Costs and timing cited by presenters - ECFVG: presenters said parts of the process are paid per step; the AVMA indicated the CPE fee will be about $12,000 starting 2026. The average time from application to certificate, given current capacity and scheduling, is roughly two to 2½ years, and retakes can add many months. - PAVE: AAVSB listed its fees at $390 application and $1,550 for the QSE per attempt. The PAVE path requires an ECE placement; the AAVSB noted that placements and visas can lengthen timelines. AAVSB said a minimum realistic completion time is about 1½ to 2 years if candidates pass first attempt and secure an ECE placement.

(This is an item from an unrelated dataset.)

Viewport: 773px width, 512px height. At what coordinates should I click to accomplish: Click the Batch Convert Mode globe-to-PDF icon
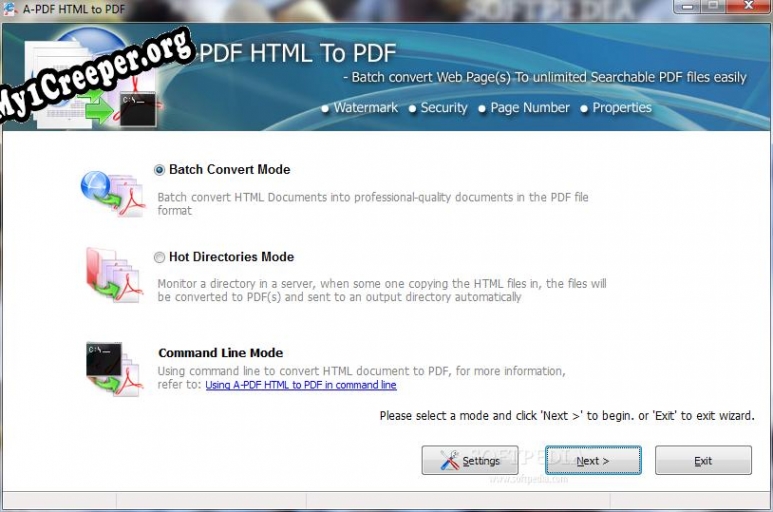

Board questions and enforcement data Board members repeatedly asked whether the credentialing processes include adequate clinical immersion and whether exam panels include practicing clinicians in relevant species. Dr. Kirk said examiners and subject matter experts are required to be experienced practitioners for the areas they evaluate; she also confirmed that surgical experience must be documented for candidates.

When asked about enforcement patterns, a board staff presentation of 20 years of discipline files found 7 PAVE, 58 ECFVG and 26 records with unknown pathway status among non‑AVMA educated disciplined licensees. The board noted ECFVG’s longer history and said that does not automatically imply causation; instead members asked for ongoing, more granular tracking and for the credentialing bodies to accept disciplinary trends as feedback.

Public comment and stakeholder reaction The board took public comment from practitioners and stakeholders. Grant Miller, regulatory director for the California Veterinary Medical Association, said the CVMA will continue collaborating with credentialing groups and stakeholders, noting: “spay‑neuter is the only way to get out of the crisis that we have now,” and urging coordinated training and certification efforts. A public commenter asked whether AVMA or AAVSB track where certificate holders ultimately practice; AVMA said they do not track post‑certificate NAVLE results or licensure outcomes.

What the board asked for next Board members asked staff and the ECFVG/PAVE representatives to continue the dialogue and requested improved data collection on disciplined licensees’ pathways so credentialing bodies can identify training gaps and consider targeted changes to exams or clinical experience requirements.

Ending note: Presenters said they welcome feedback; board members signaled interest in periodic follow‑up reporting so enforcement trends can inform testing and clinical requirements.